Wednesday, 25 August 2004

I knew something was bugging me...

The Register: Windows XP SP2 features security crater - report

Basically, a malicious program can add a new WMI provider to the root\SecurityCenter namespace - an instance of AntiVirusProduct or FirewallProduct. Windows XP SP2's Security Center may then report that an anti-virus product or firewall product is installed and working correctly, even when one is not.

The mitigation, though, is that WMI is indeed read-write - for Administrators. PC Magazine's original article (attributed to eWeak by The Register's pet hack) makes this clear.

I was thinking along the lines of changing the ACL on this namespace so that only LocalSystem is able to create new providers, but failed since the ACLs are inherited - but you can't clear the inheritance in the MMC WMI Control snap-in (it's in the Computer Management console). However, this would only add a small hindrance since by default on XP SP2, at.exe still exists and still allows you to do

at 23:39 /interactive cmd

to get a command interpreter running as LocalSystem:

C:\>dumptoken
Process primary token
This is a unrestricted token
Token type: primary
Token ID: 0x25066b9
Authentication ID: 0x3e7
Token's owner: BUILTIN\Administrators (alias)
Token's source: *SYSTEM* (0x0)
Token's user: NT AUTHORITY\SYSTEM (user)
Token's primary group: NT AUTHORITY\SYSTEM (user)
[...]

(dumptoken from w00w00.org)

This only works if you're an administrator, of course.

And if you think about it, most WMI providers get registered with WMI by an installer, running as an administrator. I'm not too sure about the default ACL for the root namespace which allows Everyone to modify provider information, though.

Anyway, what's the point of misreporting the firewall or antivirus status?

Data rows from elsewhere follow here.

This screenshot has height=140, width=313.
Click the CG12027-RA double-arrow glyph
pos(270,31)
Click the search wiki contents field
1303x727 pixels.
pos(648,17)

A program running using a token containing the Administrators group SID (or, loosely, running as an administrator) can punch a hole in the firewall using the firewall administration API - how many users will regularly check the list of exceptions? It can normally install a device driver. It could install a file-system filter driver below the anti-virus filter driver in the disk driver stack and remove any trace of its own code (you'd probably need to add another one above to add the code back in so it could run).

The true mitigation, as for most things, is to run as a regular user. Don't run as a member of the Administrators group.

2 comments:

Anonymous said...

Critics are reaching for SP2 holes. Like that somehow makes them brilliant, and makes MS look dumb. Ah well.

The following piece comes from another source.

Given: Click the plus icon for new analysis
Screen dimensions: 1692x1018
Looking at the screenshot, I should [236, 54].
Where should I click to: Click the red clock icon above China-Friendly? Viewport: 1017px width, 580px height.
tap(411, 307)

In other news, giving someone your password will let them access your computer. Even with SP2 installed.

Biggus said...

The trouble is that BY DEFAULT, if your average consumer buys an XP machine the account they create will be an administrator. Nothing during the "Welcome" setup procedure makes any mention of there even being different types of user, let alone that it's making you create a user that you shouldn't actually run as.

Combine this with the fact that XP Home is limited to the far-too-granular Admin/Limited user types (without recourse to command line utilities, which are no use to your average user), and that some apps will break if not run as an admin user (unless you want to take the time and use regmon/filemon and fiddle around for hours), you'll find that without a great deal of education, 99% of XP users will be running as admin WITHOUT KNOWING.

As SP2 is touted as super secure, and much has been made of the Security Center, unless people are told they need to create additional user accounts and to treat the Security Center results with a pinch of salt, it may actually make things worse. I can almost hear the cries of "but Security Center said I was safe!"